- The Washington Times - Monday, November 3, 2003

The governor’s election in Mississippi tomorrow will be the Republicans’ first major opportunity to test how much voters care that Democrats are filibustering some of President Bush’s judicial nominations.

If the issue sticks, Republicans are ready with blocked nominees — several representing the Democratic Party’s most crucial constituencies — to use as the faces of what they call “Democratic obstruction” in next year’s presidential and senatorial elections.

Republicans are quick to tick off the list of blocked nominees, including several women, two blacks, a Hispanic, a man of Arabic descent and two Southern whites — one a Baptist and the other a Catholic.

Blacks and women — along with Hispanics and Catholics to a lesser degree — make up critical portions of the Democratic voting base.

“Radical liberals have long fancied themselves as the champions of women and minorities in this country, and I have no doubt that many on the left do strive for the equality of all Americans,” said Sen. Jim Bunning, Kentucky Republican.

“A conservative Hispanic or conservative woman or conservative Arab or conservative black woman or conservative religious man is anathema to their dominance of these issues,” he said on the Senate floor last week. “Rather than celebrating the achievements of these gifted human beings, these ultraliberals would rather defame their characters and demagogue their beliefs.”

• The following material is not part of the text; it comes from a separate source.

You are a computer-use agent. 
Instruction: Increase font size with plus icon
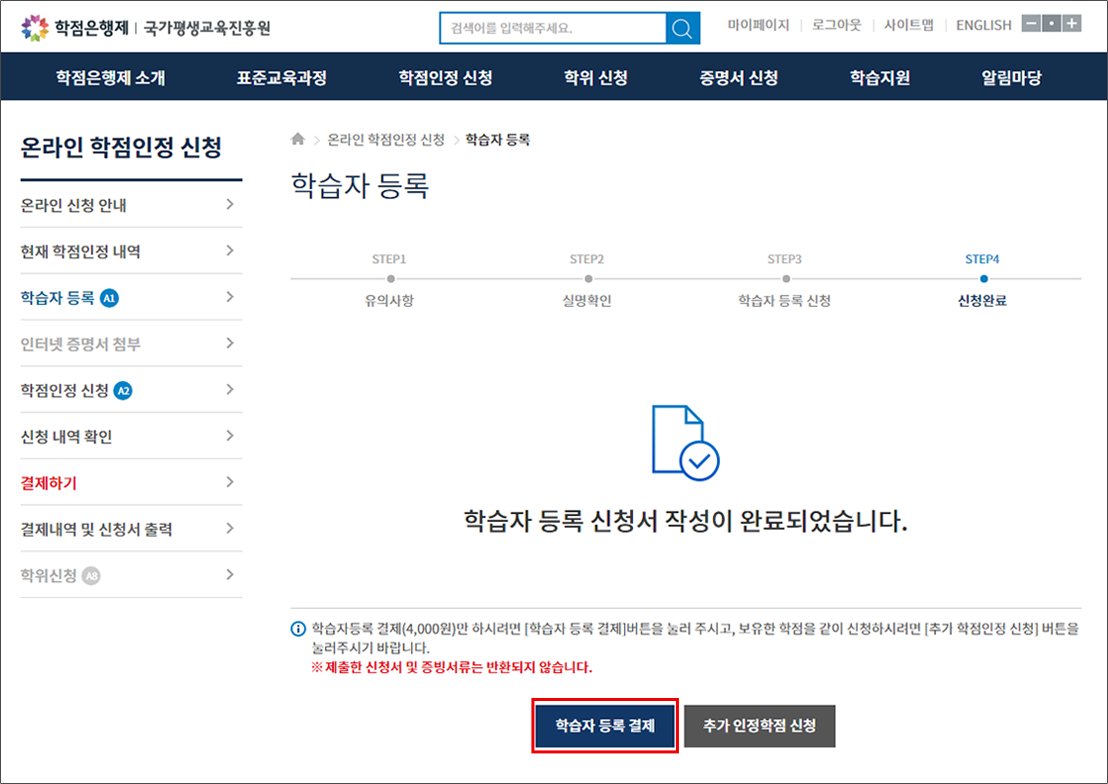(1071, 24)
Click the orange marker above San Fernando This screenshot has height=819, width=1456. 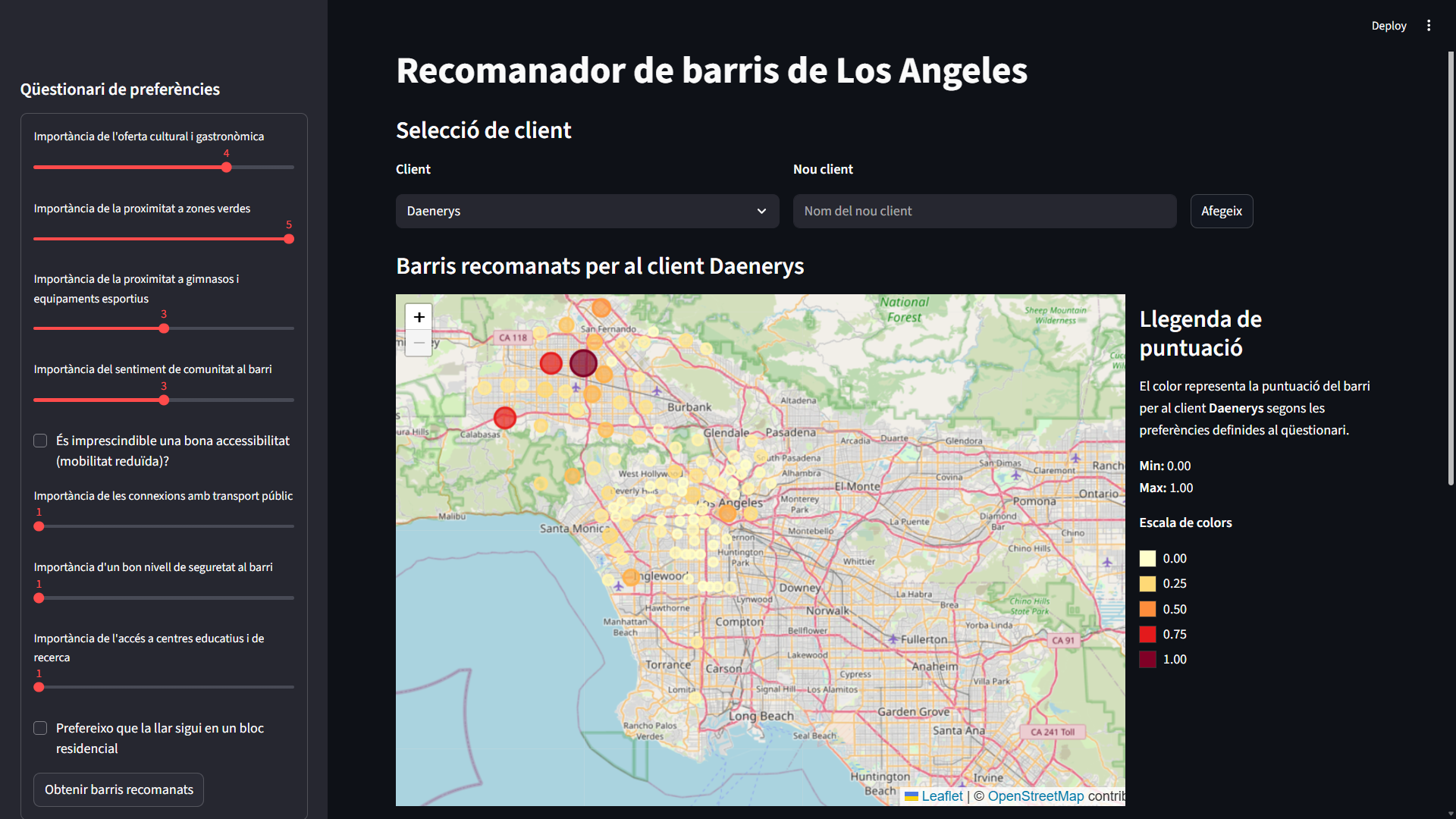601,307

Republicans say Democrats cannot countenance diversity of opinion within minority groups that traditionally have supported them. Also, Republicans accuse Democrats of fearing that they might lose their grip on minority groups if Republicans are allowed to promote them to high-profile positions.

Anticipating the attacks, Sen. Patrick J. Leahy, Vermont Democrat and ranking member of the Judiciary Committee, told Republicans to “not stoop to name-calling.”

“Let the right-wing tactic of smears and name-calling subside and disappear,” Mr. Leahy said in a prepared statement. “Let us not see the race card dealt from the shameful deck of unfounded charges that some stalwarts of this president’s most extreme nominees have come more and more to rely upon as they further inject partisanship and politics into the appointment and consideration of judges to sit on the independent federal judiciary.”

Republicans already raised the ire of Democrats when supporters of Alabama Attorney General William H. Pryor, a devout Catholic nominated to the 11th U.S. Circuit Court of Appeals and filibustered by Democrats, published an ad showing the front doors of a courthouse with a sign reading: “Catholics need not apply.”

In Mississippi, Republicans used last week’s Democratic filibuster of the nomination of lifelong Mississippian Judge Charles W. Pickering Sr. to the federal bench against Democratic Gov. Ronnie Musgrove in the governor’s race.

“They have one thing against Charles Pickering, and this is the story of the Democratic Party today,” said Haley S. Barbour, Mr. Musgrove’s Republican challenger. “Charles Pickering is being filibustered because he is a conservative, pro-life, Republican Christian. This is just a reminder of the difference between Republicans and Democrats.”

Mr. Musgrove, who supports Judge Pickering’s nomination to the 5th U.S. Circuit Court of Appeals, released a letter urging his approval.